Затем Бутби с явным удовольствием объяснил Вайкери, что ознакомиться с материалами по его собственной операции ему не разрешено. Вместо этого Бутби показал Вайкери еще одно заключение — одну страничку машинописного текста, содержавшую «краткое изложение» многотомного дела. Вайкери читал документ, держа его обеими руками и напрягшись всем телом, чтобы, не дай бог, не выдать дрожи. Это был омерзительный, непристойный документ, но он знал, что если возьмется оспаривать его, результат будет еще хуже. Он возвратил бумагу Бутби, пожал ему руку, пожал руку генеральному директору и вышел из кабинета.
Он спустился по лестнице. Его кабинет уже занимал кто-то другой. Гарри находился на своем месте в общей комнате; на щеке у него был большой уродливый шрам. Вайкери не любил долгих прощаний. Он сообщил Гарри, что его уволили, поблагодарил за все и пожелал всего наилучшего.
Снова шел дождь, и погода была очень холодной для июня. Начальник транспортного отдела предложил Вайкери автомобиль. Вайкери вежливо отказался. Он раскрыл зонтик и под проливным дождем пошел пешком в Челси.
Эту ночь он провел в своем старом городском доме. Когда он проснулся на рассвете, по стеклам все так же грохотал ливень. Было 6 июня. Он включил Би-би-си, чтобы послушать новости, и узнал о начале вторжения.
Вайкери вышел в полдень, ожидая увидеть возбужденные толпы и услышать взволнованные разговоры, но в Лондоне стояла кладбищенская тишина. Лишь очень немногие люди шли с сумками, решившись выйти за покупками, кое-кто направлялся в церкви, чтобы помолиться. Такси ездили пустыми по пустынным улицам, тщетно разыскивая пассажиров.
Весь этот день Вайкери наблюдал за лондонцами. Ему хотелось подойти к каждому из них, встряхнуть его и сказать: неужели вы не понимаете, что происходит? Неужели вы не представляете, чего это стоило? Неужели вы не знаете о тех злостных кознях, которые мы строили, чтобы обмануть их? Неужели вы не знаете, что они сделали со мной?
Он поужинал в пабе на углу; по радио передавали бодрые бюллетени с места боев. Ночью, снова в одиночестве, он выслушал обращение короля к народу, а потом лег спать. Утром он взял такси, доехал до Паддингтонского вокзала и уехал первым поездом обратно в Глостершир.
Лето шло, и постепенно у него начал складываться устойчивый ритм жизни.
Он рано вставал и читал вплоть до ленча, который ел в деревенском пабе «Эйт беллз»: печеные пирожки с овощами, пиво, мясо, когда оно было в меню.

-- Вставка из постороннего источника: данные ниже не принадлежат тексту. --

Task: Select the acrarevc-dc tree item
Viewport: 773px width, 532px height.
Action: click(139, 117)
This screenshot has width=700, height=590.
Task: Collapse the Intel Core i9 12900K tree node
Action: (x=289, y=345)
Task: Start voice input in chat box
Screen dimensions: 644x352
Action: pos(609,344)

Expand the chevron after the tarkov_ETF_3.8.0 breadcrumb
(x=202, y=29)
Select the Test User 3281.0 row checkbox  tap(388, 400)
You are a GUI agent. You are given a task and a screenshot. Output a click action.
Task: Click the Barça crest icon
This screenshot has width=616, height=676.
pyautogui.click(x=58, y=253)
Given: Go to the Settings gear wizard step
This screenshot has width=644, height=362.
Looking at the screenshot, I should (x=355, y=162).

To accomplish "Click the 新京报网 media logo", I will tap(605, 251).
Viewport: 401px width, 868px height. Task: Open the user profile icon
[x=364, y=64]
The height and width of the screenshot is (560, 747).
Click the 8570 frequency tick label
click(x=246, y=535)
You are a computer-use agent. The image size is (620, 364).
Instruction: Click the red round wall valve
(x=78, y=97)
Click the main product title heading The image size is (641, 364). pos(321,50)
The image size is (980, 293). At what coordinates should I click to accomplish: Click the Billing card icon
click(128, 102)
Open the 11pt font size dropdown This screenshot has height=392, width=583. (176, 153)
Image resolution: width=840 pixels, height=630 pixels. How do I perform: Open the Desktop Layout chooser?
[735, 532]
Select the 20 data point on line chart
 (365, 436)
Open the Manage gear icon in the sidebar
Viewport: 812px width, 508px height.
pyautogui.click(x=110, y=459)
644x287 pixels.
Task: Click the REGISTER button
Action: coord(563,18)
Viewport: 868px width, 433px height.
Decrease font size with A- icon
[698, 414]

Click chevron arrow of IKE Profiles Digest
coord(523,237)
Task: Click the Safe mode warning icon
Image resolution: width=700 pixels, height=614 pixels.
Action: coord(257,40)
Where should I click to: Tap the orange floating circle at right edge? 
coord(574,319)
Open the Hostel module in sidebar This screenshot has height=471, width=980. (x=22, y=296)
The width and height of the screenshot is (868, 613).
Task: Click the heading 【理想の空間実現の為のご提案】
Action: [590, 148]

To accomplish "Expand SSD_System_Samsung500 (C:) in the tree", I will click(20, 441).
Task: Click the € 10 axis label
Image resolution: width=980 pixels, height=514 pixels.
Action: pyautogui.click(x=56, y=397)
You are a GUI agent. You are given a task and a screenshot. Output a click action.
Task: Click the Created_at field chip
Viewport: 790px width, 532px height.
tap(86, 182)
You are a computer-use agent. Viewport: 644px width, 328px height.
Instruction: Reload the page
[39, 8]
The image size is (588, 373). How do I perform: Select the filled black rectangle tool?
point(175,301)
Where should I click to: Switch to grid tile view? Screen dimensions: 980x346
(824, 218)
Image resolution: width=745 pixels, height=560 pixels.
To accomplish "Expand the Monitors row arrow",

Потом он при любой погоде отправлялся на ежедневную прогулку по извилистым дорожкам вокруг деревни. С каждым днем ему требовалось немного меньше времени для того, чтобы больное колено начало нормально, без боли, сгибаться, и к началу августа он уже проходил по десять миль в день. Он отказался от сигарет и перешел на трубку. Ритуал, связанный с курением трубки — набивание, прочистка, раскуривание и повторное раскуривание, когда трубка гасла, — прекрасно подходил к его новой жизни.
Он не заметил точной даты, когда это случилось — того дня, когда все это ушло из его мыслей в область воспоминаний: его тесный кабинетик, грохот телетайпов, отвратительная еда в столовой, безумный жаргон — «двойной крест»... «Шелковица»... «Феникс»... «Литавры»... Даже Элен скрылась за запечатанной дверью памяти, откуда она больше не могла причинить ему вреда. Алиса Симпсон начала приезжать к нему по уик-эндам, и в начале августа осталась на целую неделю.